• [Problem statement]: Task for the records below: copy exactly, and only, the line containing "The width and height of the screenshot is (1000, 795)." and every line after it to the end, with pictures left out.

(Data records Opens)

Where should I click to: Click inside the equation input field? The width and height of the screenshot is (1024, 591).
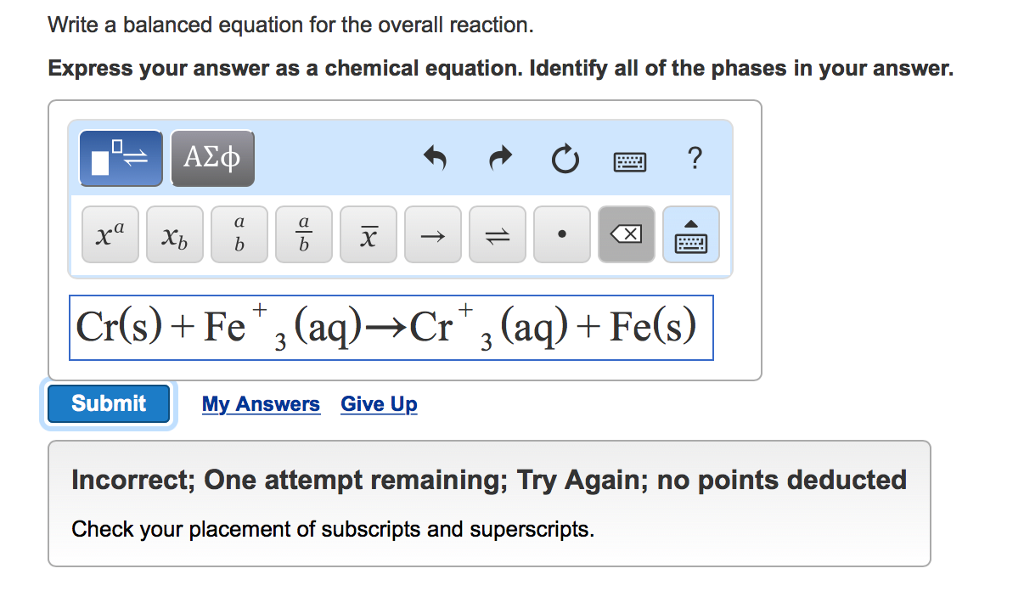point(390,327)
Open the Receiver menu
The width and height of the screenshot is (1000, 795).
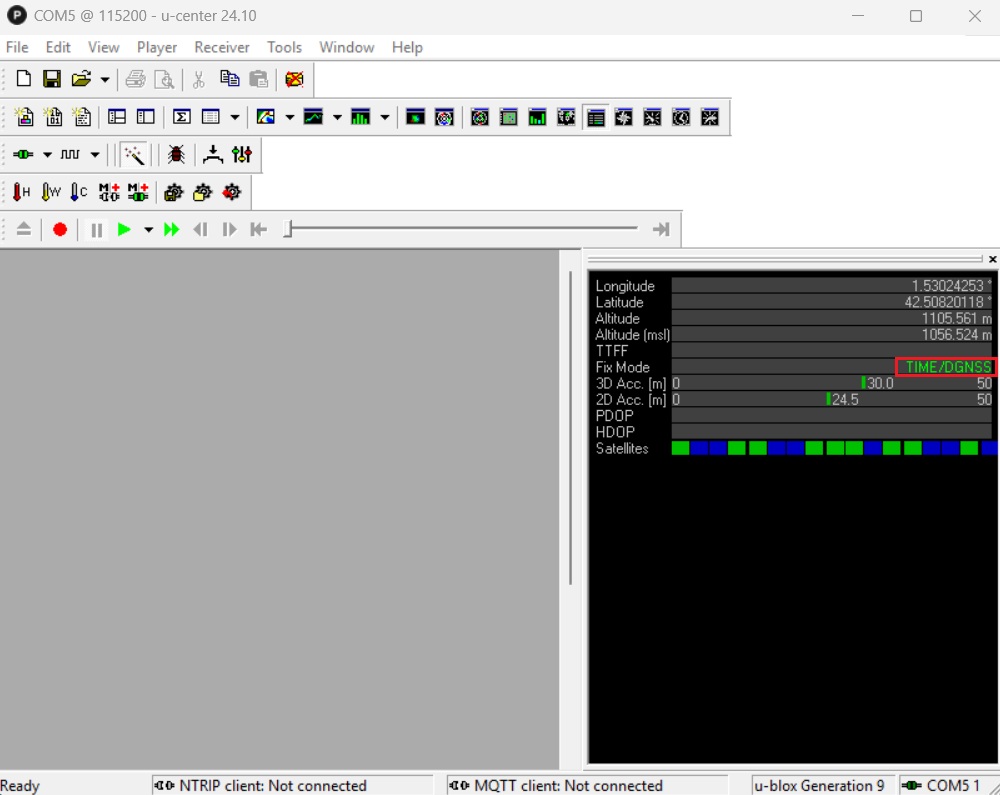tap(221, 47)
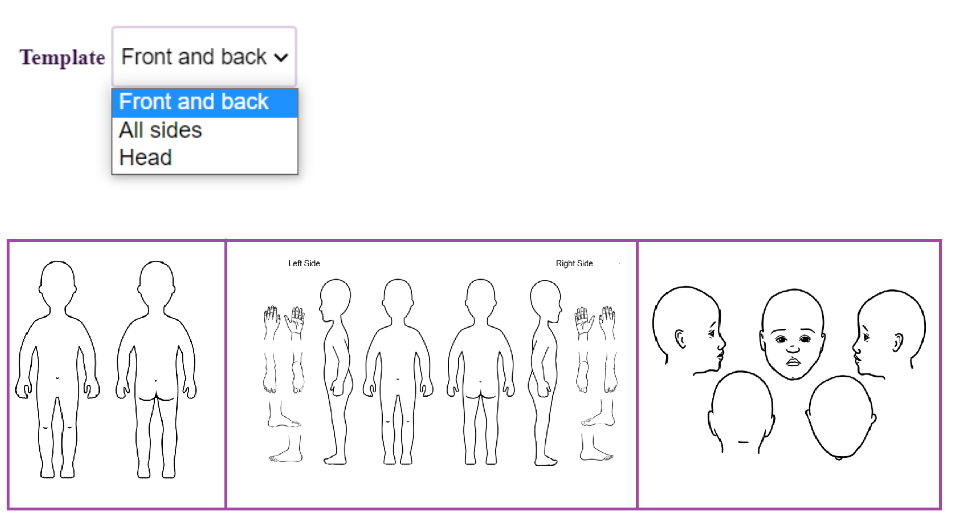
Task: Click right-side profile body figure
Action: [546, 372]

(Data records Closes)

• [Problem solution]:
The width and height of the screenshot is (1000, 795).
tap(221, 47)
Task: Click right-side profile body figure
Action: [546, 372]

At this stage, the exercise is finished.